L'atmosphère paranoïaque de The Ghost Writer trouve évidemment sa source dans cette sensation de ne pas tout savoir, et surtout de ne pas savoir qui fait quoi et qui est qui. Une importance est donc donnée aux faux-semblants, au caractère dangereux de l'apparence ( qu'est-ce qui se cache derrière le sourire ultra-bright de Brosnan ? Une colère soudaine ), à cette impression que voir une chose ne suffit pas à en déceler la nature profonde. A ce propos, le travail sur les décors est absolument prodigieux. Il y a bien sûr ce paysage d'un ciel gris et cette mer déchaînée, de la même couleur, propres à renforcer un certain malaise, instillant une atmosphère délétère. Mais surtout il y a les baies vitrées et donc le verre, participant pleinement et intelligemment de cette dualité au sein du film, et rejoignant le discours de Baudrillard : le verre est à la fois ce qui permet l'ouverture vers un extérieur, et à la fois ce qui enferme les personnages. Sa double nature est un parallèle aux propos que le film développe sur l'apparence. Ici le verre permet de voir des personnages à l'extérieur, mais on ne sait pas ce qu'ils disent ( McGregor observant Brosnan depuis l'intérieur ).

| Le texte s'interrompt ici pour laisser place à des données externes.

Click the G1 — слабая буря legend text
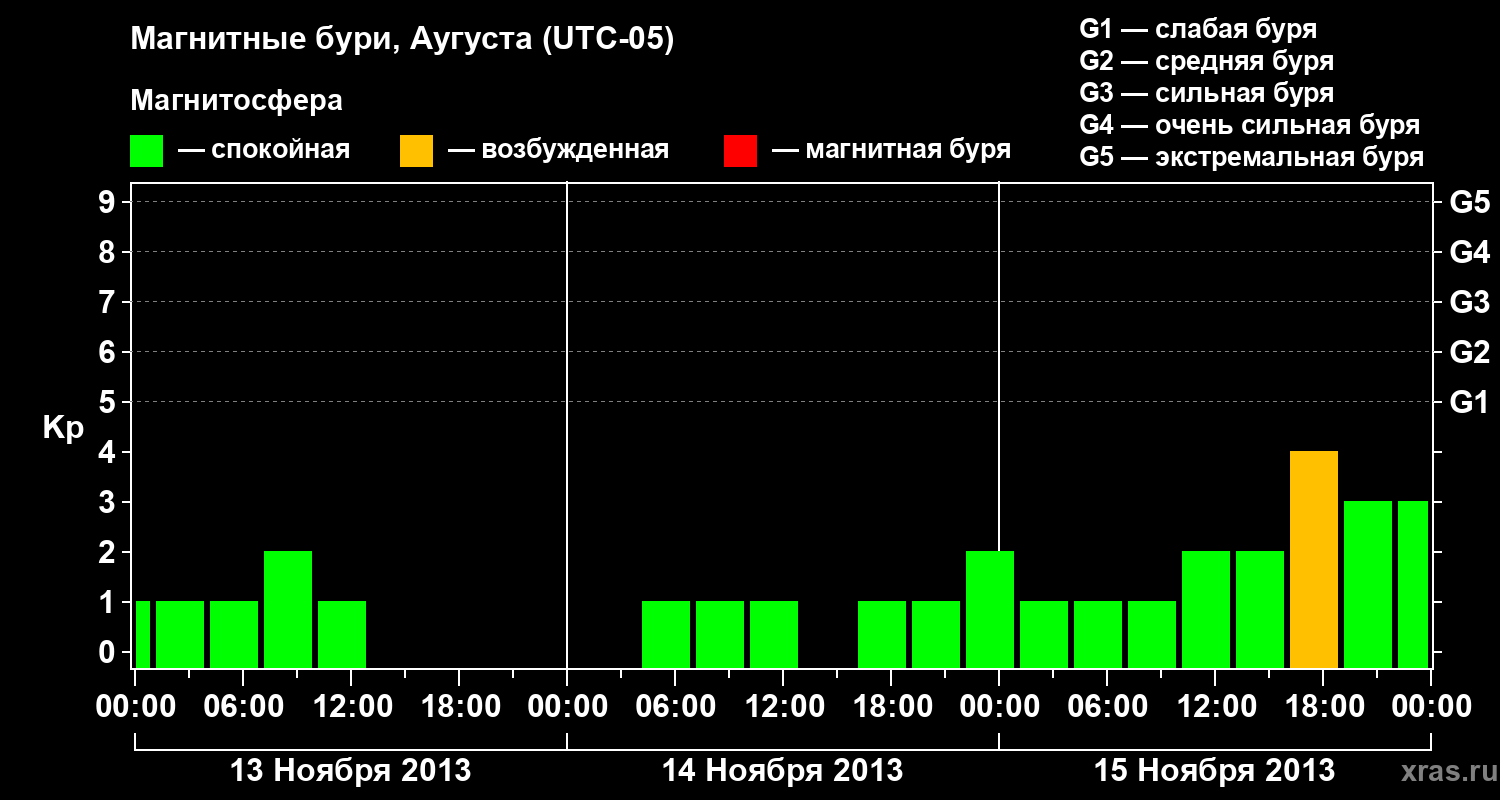The height and width of the screenshot is (800, 1500). 1198,29
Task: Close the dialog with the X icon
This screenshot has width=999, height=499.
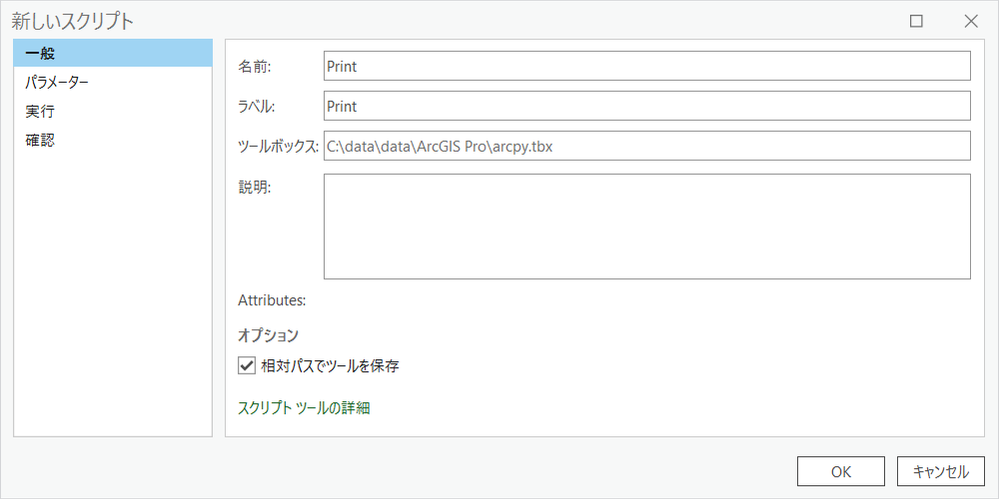Action: (x=970, y=21)
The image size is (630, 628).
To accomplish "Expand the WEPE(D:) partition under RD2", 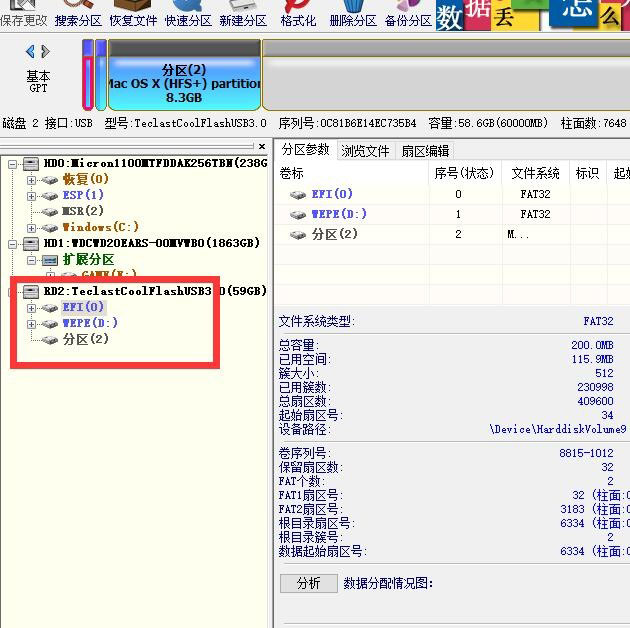I will coord(31,323).
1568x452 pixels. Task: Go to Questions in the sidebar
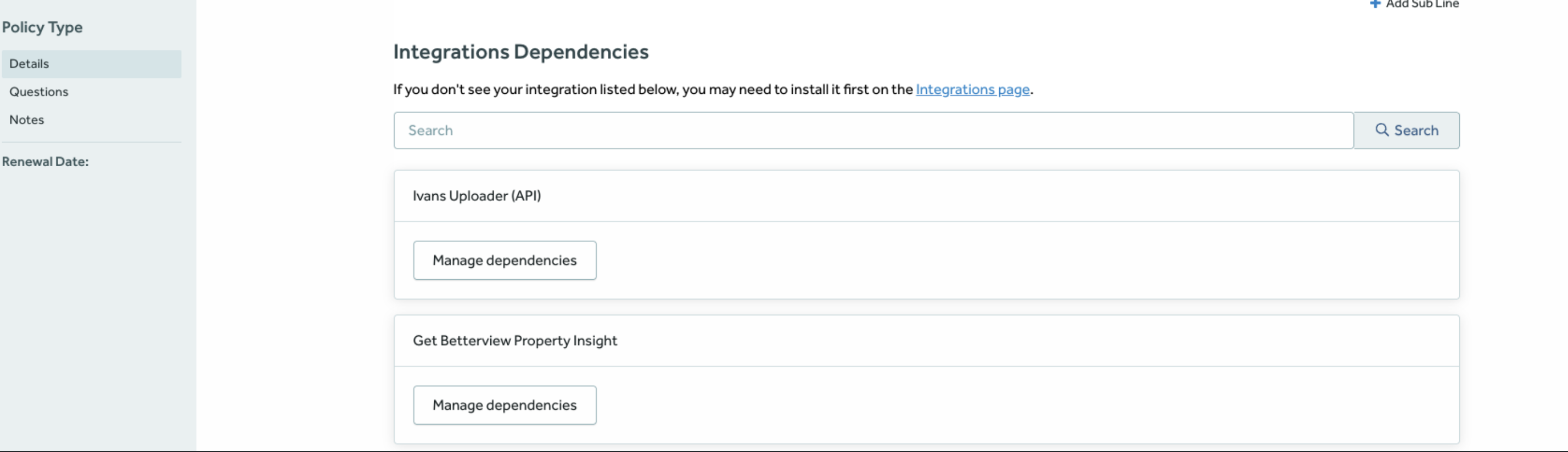pyautogui.click(x=38, y=92)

Le terme " nègre " ne permet pas d'être aussi profond que sa traduction anglophone, dont le mot Ghost offre au film une éloquence évidente. Le dernier Polanski regorge de fantômes, d'individus vivants qui n'en ont pas l'air puisque leurs actes sont finalement dictés par d'autres. La première traduction du titre en français était idéale puisque le film fait la lumière sur l'ombre et les hommes - et les femmes - qui s'y cachent, contrôlant sournoisement un monde rempli de valeurs morales déréglées. Polanski filme ça à l'ancienne, sans exagération. On pense un peu à Shutter Island - une île, une enquête, et même, un plan inaugural sur un bâteau - que Scorsese filmait plus viscéralement et nerveusement - " scorsesément quoi ". Polanski, lui, fait dans le classicisme pur, se met totalement au service de son histoire. Mais la marque des grands réalisateurs c'est justement de parvenir à susciter l'intérêt par leur mise en scène quand - comme ici - l'histoire perd quelque peu en intérêt sur la fin ( ça devient franchement mécanique et poussif ). Une mise en scène limpide, intelligente, à la fois discrète et vigoureuse.